- Directions for this task
Recast the lines from the first one through the line containing "Action: pos(425,263)", inclusive, as a Markdown table with the columns Row and Line. Leave out any blank lines.

━━━ Dataset rows

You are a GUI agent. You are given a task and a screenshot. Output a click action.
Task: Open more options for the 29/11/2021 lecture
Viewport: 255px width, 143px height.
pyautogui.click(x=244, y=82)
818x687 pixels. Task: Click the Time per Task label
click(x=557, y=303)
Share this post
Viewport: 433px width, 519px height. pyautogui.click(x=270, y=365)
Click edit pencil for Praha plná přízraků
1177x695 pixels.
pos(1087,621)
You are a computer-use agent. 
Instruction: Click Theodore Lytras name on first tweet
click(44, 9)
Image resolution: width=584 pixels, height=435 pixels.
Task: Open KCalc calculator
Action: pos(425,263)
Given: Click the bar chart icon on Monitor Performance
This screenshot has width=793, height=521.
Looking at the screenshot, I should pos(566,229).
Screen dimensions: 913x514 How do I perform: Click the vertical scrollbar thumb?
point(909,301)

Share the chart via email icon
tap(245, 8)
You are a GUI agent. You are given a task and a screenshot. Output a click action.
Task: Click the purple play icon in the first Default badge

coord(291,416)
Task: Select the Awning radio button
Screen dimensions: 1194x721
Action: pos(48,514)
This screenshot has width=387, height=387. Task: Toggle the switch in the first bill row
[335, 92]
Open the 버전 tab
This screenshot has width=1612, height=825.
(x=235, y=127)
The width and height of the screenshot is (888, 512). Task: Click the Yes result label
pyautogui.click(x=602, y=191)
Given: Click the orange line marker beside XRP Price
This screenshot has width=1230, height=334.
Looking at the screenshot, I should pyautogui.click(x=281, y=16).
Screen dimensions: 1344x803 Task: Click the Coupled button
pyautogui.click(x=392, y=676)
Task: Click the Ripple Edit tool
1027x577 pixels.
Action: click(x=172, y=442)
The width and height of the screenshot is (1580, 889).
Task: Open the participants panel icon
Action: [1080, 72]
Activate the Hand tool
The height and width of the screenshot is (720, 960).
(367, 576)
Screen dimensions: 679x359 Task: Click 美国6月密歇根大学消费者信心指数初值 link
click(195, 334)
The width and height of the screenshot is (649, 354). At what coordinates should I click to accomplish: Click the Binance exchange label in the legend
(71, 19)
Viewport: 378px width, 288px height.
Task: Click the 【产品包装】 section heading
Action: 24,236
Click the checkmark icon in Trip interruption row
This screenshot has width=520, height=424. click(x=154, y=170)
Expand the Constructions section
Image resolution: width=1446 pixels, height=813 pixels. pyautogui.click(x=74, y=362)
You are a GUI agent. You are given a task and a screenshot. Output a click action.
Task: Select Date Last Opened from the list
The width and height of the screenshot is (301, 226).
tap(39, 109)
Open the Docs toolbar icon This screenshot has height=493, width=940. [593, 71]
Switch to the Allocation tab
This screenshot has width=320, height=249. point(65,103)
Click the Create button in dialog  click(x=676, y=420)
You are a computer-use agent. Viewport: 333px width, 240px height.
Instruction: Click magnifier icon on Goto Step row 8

━━━━━━

- Expected answer
| Row | Line |
|---|---|
| 1 | You are a GUI agent. You are given a task and a screenshot. Output a click action. |
| 2 | Task: Open more options for the 29/11/2021 lecture |
| 3 | Viewport: 255px width, 143px height. |
| 4 | pyautogui.click(x=244, y=82) |
| 5 | 818x687 pixels. Task: Click the Time per Task label |
| 6 | click(x=557, y=303) |
| 7 | Share this post |
| 8 | Viewport: 433px width, 519px height. pyautogui.click(x=270, y=365) |
| 9 | Click edit pencil for Praha plná přízraků |
| 10 | 1177x695 pixels. |
| 11 | pos(1087,621) |
| 12 | You are a computer-use agent.  |
| 13 | Instruction: Click Theodore Lytras name on first tweet |
| 14 | click(44, 9) |
| 15 | Image resolution: width=584 pixels, height=435 pixels. |
| 16 | Task: Open KCalc calculator |
| 17 | Action: pos(425,263) |